Dans les zones plus sèches de la propriété se trouvent des prairies ouvertes et des hautes terres forestières, ainsi que des savanes de chênes. Plusieurs espèces d’oiseaux y sillonnent le ciel, y compris le tyran huppé, l’oriole de Baltimore et des douzaines d’espèces de parulines, d’oiseaux de proie, de chouettes et de pics
« Dans les prairies de carex et leurs environs se trouvent de nombreux insectes, rongeurs et oiseaux, y compris des troglodytes à bec court, des barges marbrées et des grues du Canada, explique M. Teetaert. Vous pourriez aussi entendre des râles jaunes, dont le chant évoque le bruit de deux petits galets qui s’entrechoquent. »

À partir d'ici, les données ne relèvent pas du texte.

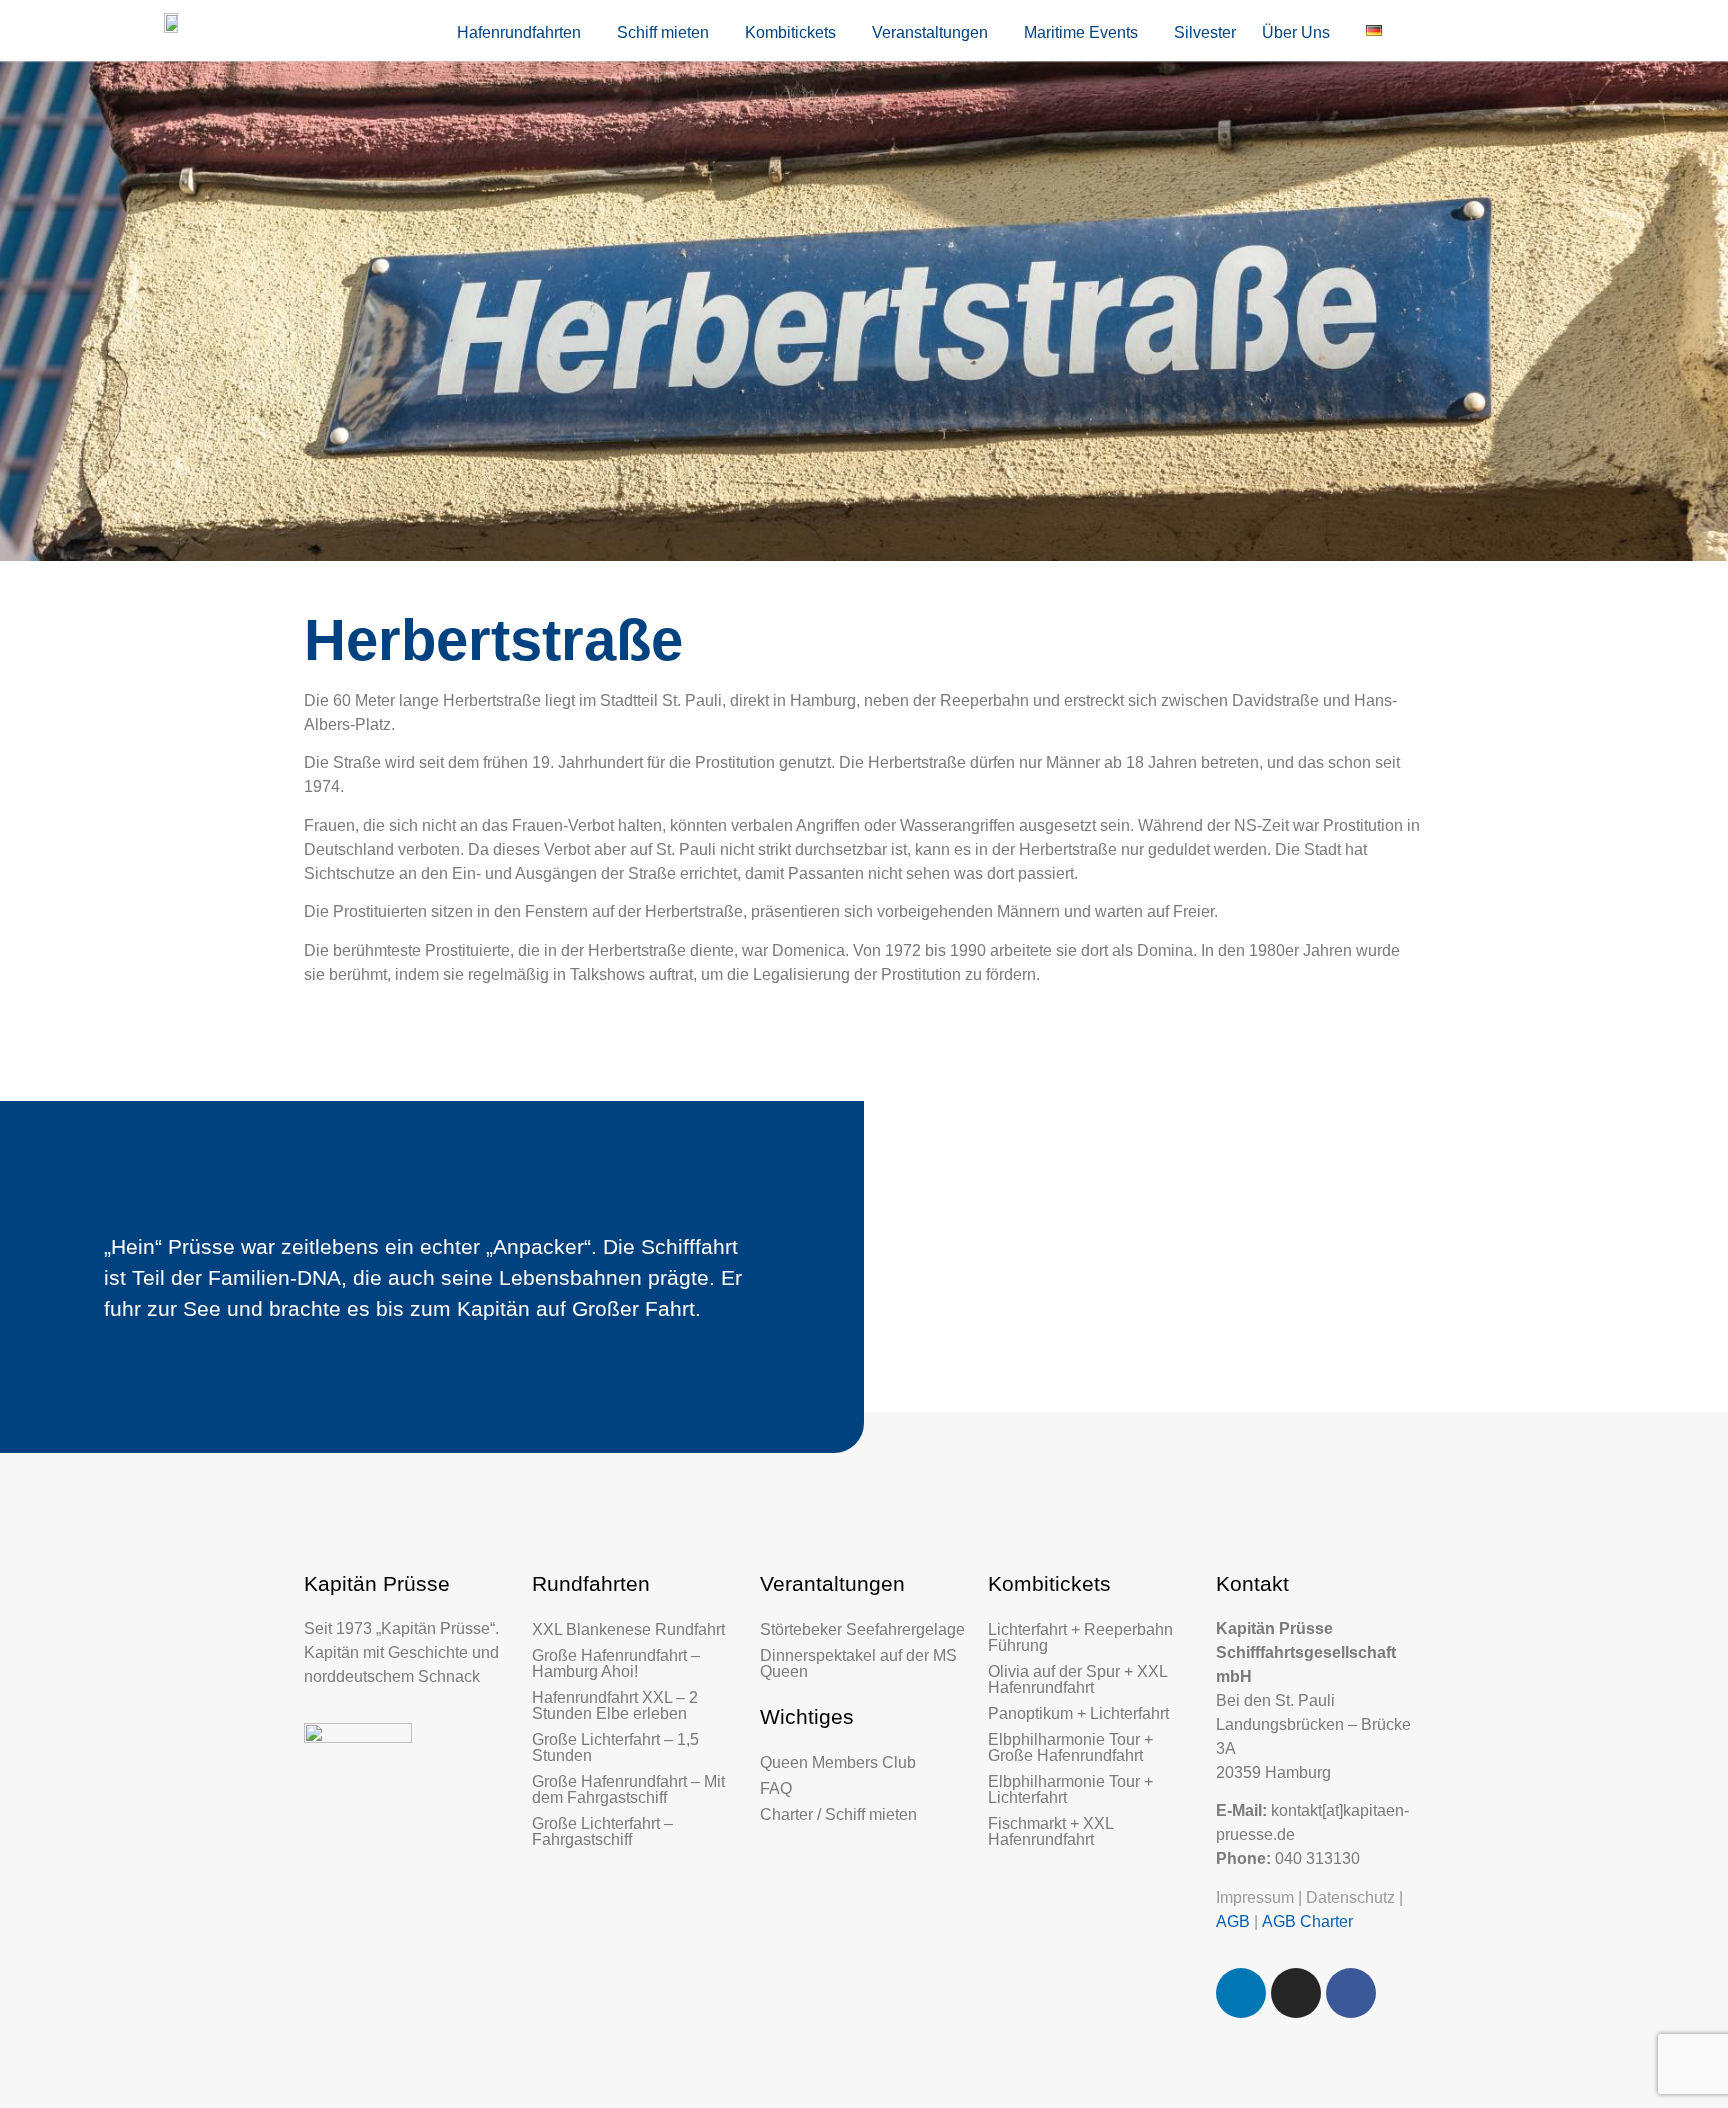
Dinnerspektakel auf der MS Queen (858, 1663)
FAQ (776, 1788)
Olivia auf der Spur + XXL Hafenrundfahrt (1077, 1679)
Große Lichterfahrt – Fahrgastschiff (602, 1831)
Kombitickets (790, 32)
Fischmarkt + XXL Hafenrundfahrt (1050, 1831)
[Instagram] (1296, 1993)
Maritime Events (1081, 32)
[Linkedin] (1241, 1993)
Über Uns (1296, 32)
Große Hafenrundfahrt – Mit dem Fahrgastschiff (628, 1789)
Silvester (1205, 32)
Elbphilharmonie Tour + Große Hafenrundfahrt (1070, 1747)
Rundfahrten (591, 1583)
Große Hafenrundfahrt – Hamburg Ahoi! (616, 1663)
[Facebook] (1351, 1993)
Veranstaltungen (930, 32)
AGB (1233, 1921)
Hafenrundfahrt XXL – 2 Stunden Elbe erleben (615, 1705)
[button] (524, 33)
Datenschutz (1350, 1897)
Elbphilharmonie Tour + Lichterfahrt (1070, 1789)
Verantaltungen (832, 1583)
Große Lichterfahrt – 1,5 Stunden (615, 1747)
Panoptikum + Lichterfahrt (1078, 1713)
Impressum (1255, 1897)
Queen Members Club (838, 1762)
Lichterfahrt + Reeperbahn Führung (1080, 1637)
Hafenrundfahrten (519, 32)
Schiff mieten (663, 32)
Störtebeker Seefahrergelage (862, 1629)
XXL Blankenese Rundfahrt (628, 1629)
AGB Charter (1307, 1921)
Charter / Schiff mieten (838, 1814)
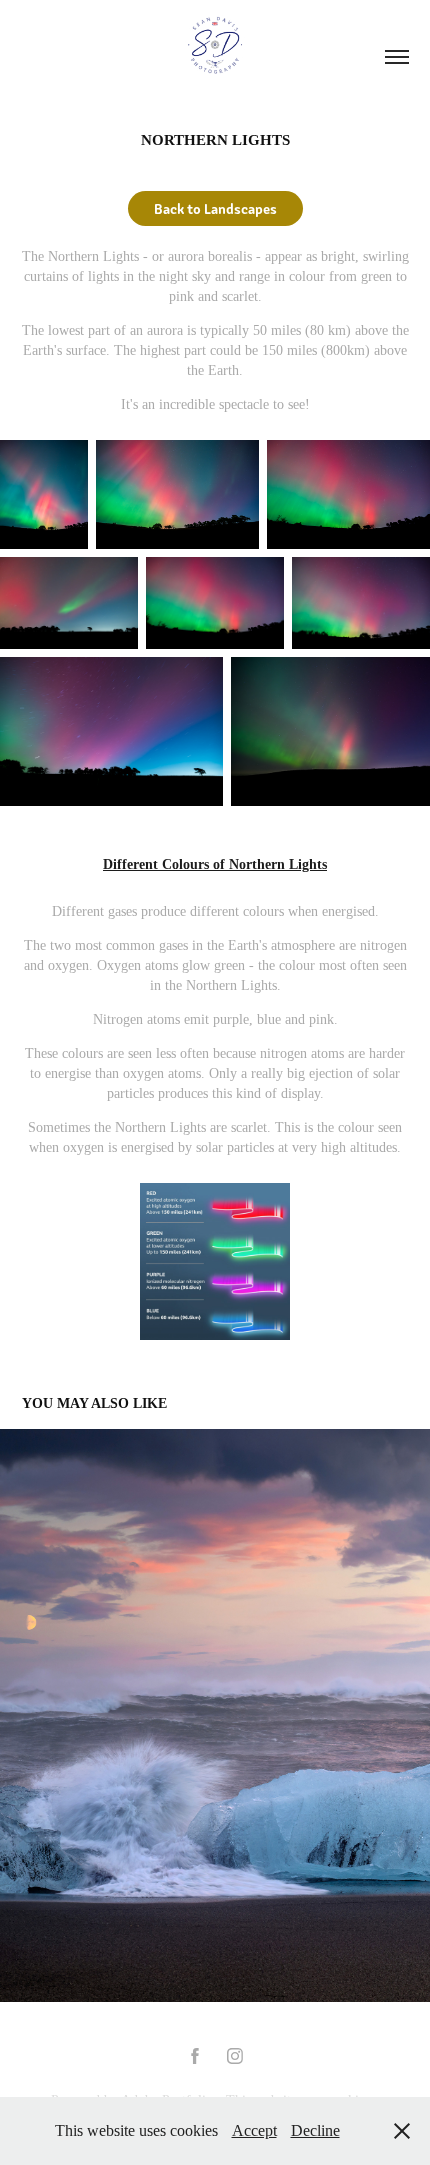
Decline (315, 2130)
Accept (254, 2130)
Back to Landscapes (215, 208)
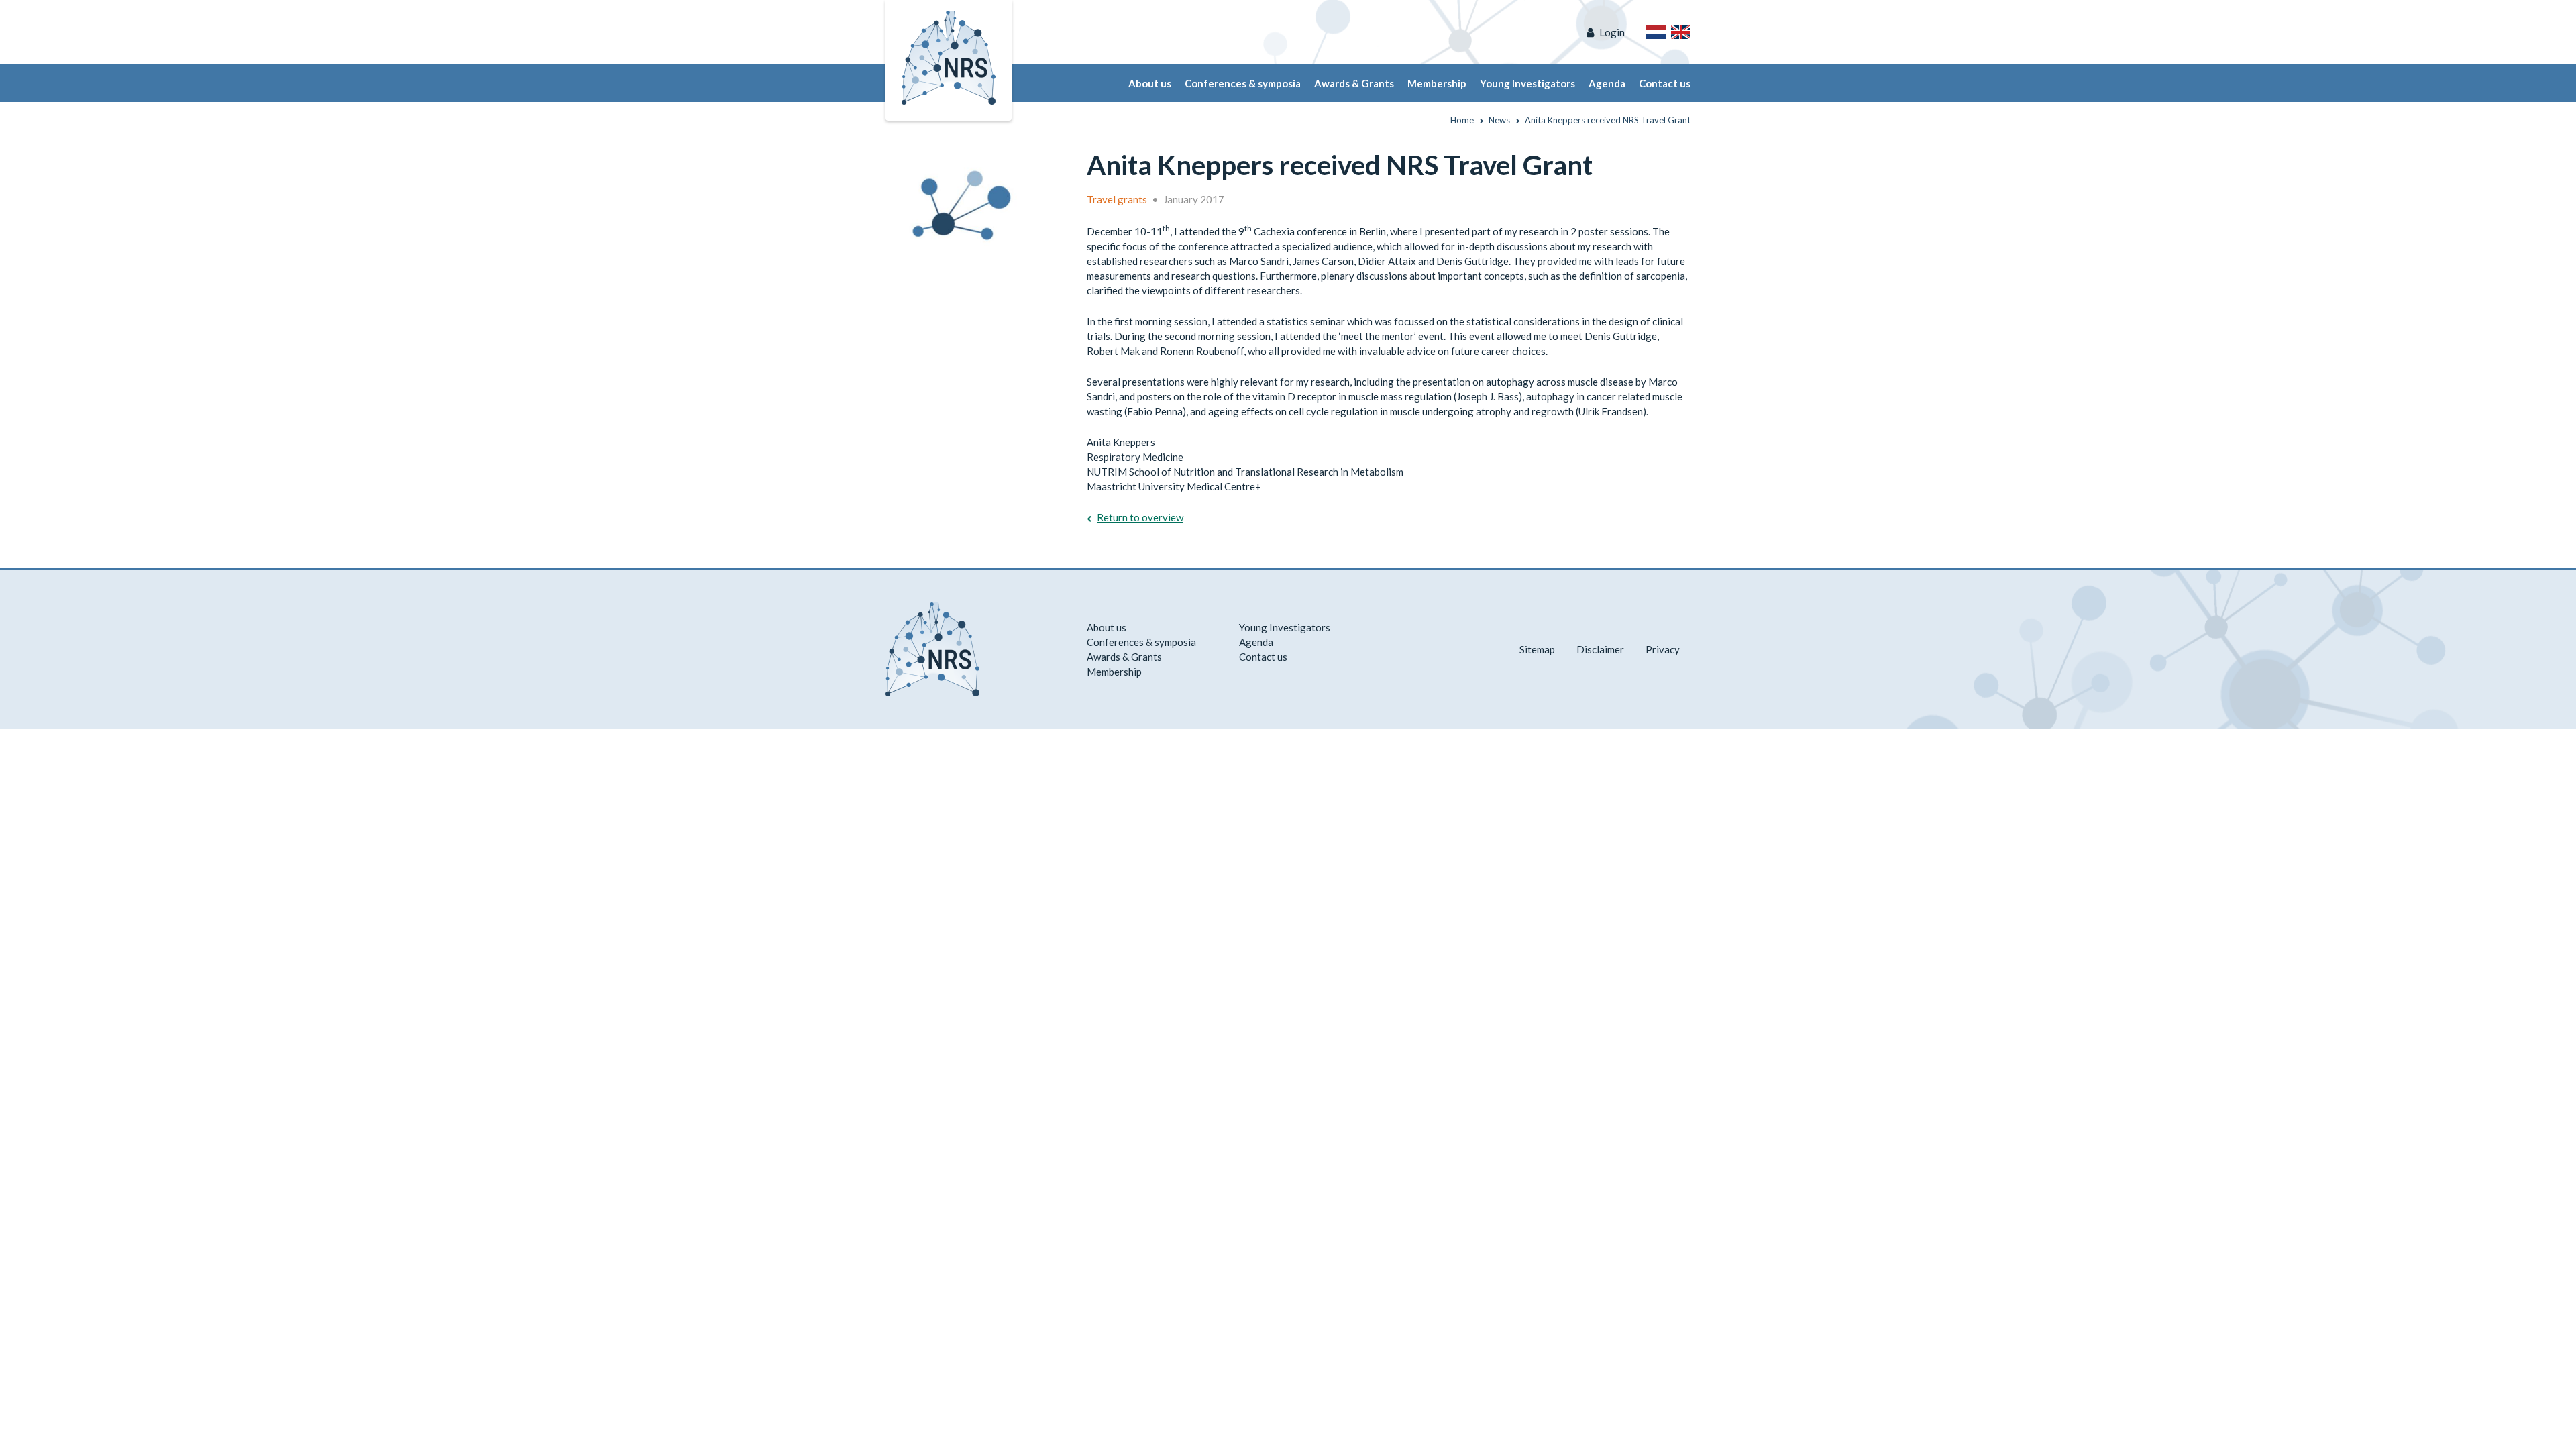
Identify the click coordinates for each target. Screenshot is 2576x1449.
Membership (1436, 83)
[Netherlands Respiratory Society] (949, 56)
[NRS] (967, 199)
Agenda (1607, 83)
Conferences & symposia (1243, 83)
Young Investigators (1527, 83)
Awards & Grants (1354, 83)
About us (1149, 83)
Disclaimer (1600, 649)
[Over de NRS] (1656, 32)
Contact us (1664, 83)
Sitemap (1537, 649)
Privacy (1663, 649)
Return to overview (1140, 517)
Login (1612, 32)
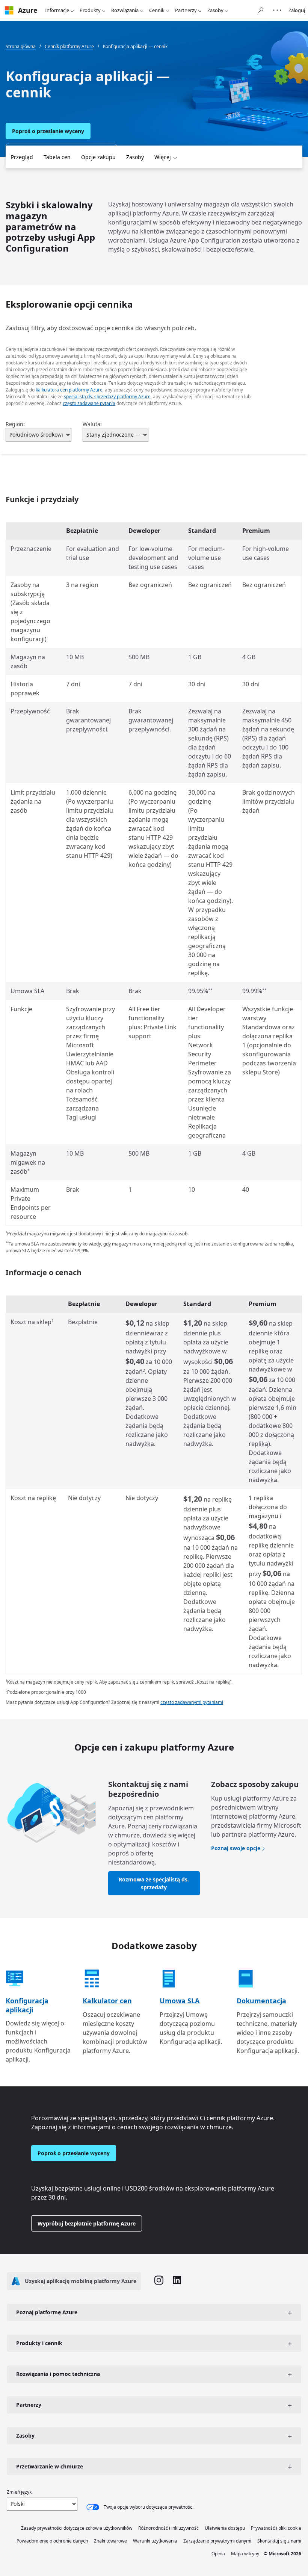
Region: (15, 424)
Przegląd (22, 157)
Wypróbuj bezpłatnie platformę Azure (87, 2223)
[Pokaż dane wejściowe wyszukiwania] (260, 10)
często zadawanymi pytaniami (191, 1702)
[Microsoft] (9, 10)
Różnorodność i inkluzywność (168, 2528)
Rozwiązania (125, 10)
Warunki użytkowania (155, 2541)
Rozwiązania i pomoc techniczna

Ces milieux fournissent des liens de grande valeur avec les communautés des prairies environnantes. Elles procurent également des abris, de la nourriture et de l’eau pour de nombreuses espèces des prairies.
Les zones humides de la propriété font partie intégrante du paysage et aident à maintenir la santé de l’écosystème. « Ces milieux humides attirent un ensemble d’espèces qui se distinguent de celles qui sont caractéristiques des prairies, mentionne M. Teetaert. Des grenouilles, des serpents, des libellules, des caloptéryx et des espèces d’oiseaux, dont le carouge à épaulettes et diverses espèces de sauvagines habitent ici. »
Cette aire abrite également l’une des fleurs les plus menacées du Canada : la platanthère blanchâtre de l’Ouest.
« Il y a quelques années, à la fin d’un printemps extrêmement pluvieux, au début d’un été précoce, j’ai découvert un site le long du sentier où des platanthères blanchâtres de l’Ouest étaient sous au moins un pied d’eau. C’était si génial et étrange à la fois. Environ 50 % de la population mondiale de cette fleur se trouve dans l’aire naturelle des prairies à herbes hautes. »
Le rôle que joue M. Teetaert auprès de CNC lui permet d’apprécier encore plus les diverses espèces dont recèlent cette région tout au long de l’année.
« La nature est diversifiée et s’autorégule. Elle atteint un certain équilibre et une certaine harmonie naturellement. La biodiversité est souhaitable en soi, car la vie est enrichie par l’existence de nombreuses espèces distinctes. Travailler pour un organisme comme CNC me permet de jouer un rôle d’intendance. Je peux utiliser les meilleures données scientifiques disponibles afin de laisser derrière moi, je l’espère, un monde meilleur pour les générations futures. »
Tout au long de l’année, les visiteurs qui se rendent dans cette région peuvent profiter d’une démonstration inoubliable de la résilience d’un écosystème rare des prairies grouillant de vie.
Une espèce parmi les plus rares au pays
La discrète platanthère blanchâtre de l’Ouest, une espèce d’orchidée en voie de disparition, pousse dans l’un des écosystèmes les plus rares de l’Amérique du Nord, soit la prairie à herbes hautes.
Cette orchidée peut mesurer jusqu’à 88 cm de hauteur et compter de 4 à 30 fleurs blanc crème. Ces fleurs sont dotées d’un pétale inférieur découpé en 3 segments, dont chacun forme une frange.
On trouve la platanthère blanchâtre de l’Ouest dans le sud-est du Manitoba ainsi que dans sept États du Midwest américain. Au Manitoba, elle pousse dans les prés et les prairies humides dont le sol est riche en calcium ou alcalin. On la trouve le plus souvent dans des zones intactes, mais on peut également l’observer dans des fossés le long des routes. Environ 50 % de la population connue de cette plante pousse sur une surface de 48 kilomètres carrés à l’ouest de Vita, au Manitoba.